Traffic Manager nodes of WSO2 API Manager is not fronted by a load balancer as it does client-side load balancing. (Gateway has to directly communicate with the Traffic Manager nodes hence need to know the available Traffic Manager IPs.) If we use auto scaling, we have no way to control the number of nodes we configure in Gateway side.Therefore Traffic Manager cluster is not auto scalable and is not fronted by a Load balancer. Therefore,

  1. Traffic Manager nodes are deployed in two separate autoscaling groups. In this scenario, by placing inside auto scaling groups we ensure there is at least 1 instance (1..1)running at a given time.(If one instance gets terminated due to an error, the autoscaling group will start another instance to ensure the count of instances defined is maintained. )
  2. In AWS, we cannot assign a static IP to an instance.
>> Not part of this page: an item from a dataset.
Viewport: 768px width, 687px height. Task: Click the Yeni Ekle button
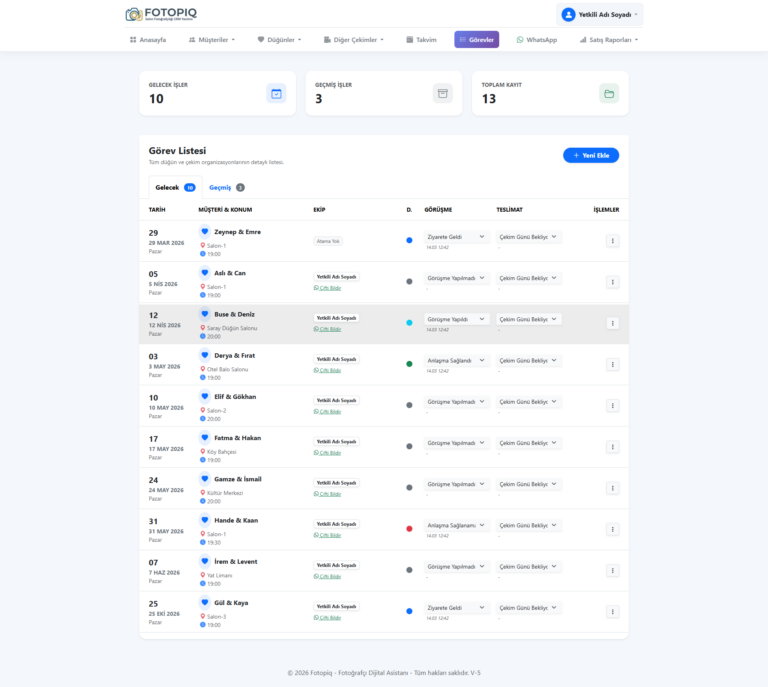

So if one node gets terminated and a new node is up, its IP will be different.In that case we need to configure the new IP (of traffic manager) in Gateway side through configuration which would require the gateway nodes to restart. To avoid this, we can use DNS mapped host names instead.
<ReceiverUrlGroup>{tcp://tm1.local:9612},{tcp://tm2.local:9613} </ReceiverUrlGroup>

A Lambda function can be written which will make an API call and map the new IP address (ex: 172.10.0.37)to the DNS host name (ex: tm1.local) . This lambda function can be triggered through CloudWatch in a recursive manner if/when a new traffic manager node is up and running.

Administration and Maintenance Recommendations

Application of WSO2 Update Manager (WUM) updates: An EC2 instance (placed in a private subnet to restrict direct external access) can connect to WSO2 WUM servers through a NAT gateway( through routes)that is placed in the public subnet which has internet access. Based on the updates received through this connection the EC2 instance can forward the new pack with updates to management subnet (which consists of a preferred CI/CD option i.e puppet) could then update the deployment.

For administration purposes where you would need to SSH/RDP into WSO2 instances, a bastion host/jump box can be placed in the public subnet which can then SSH/RDP into your private subnet instances . It is important to harden this bastion host for security purposes.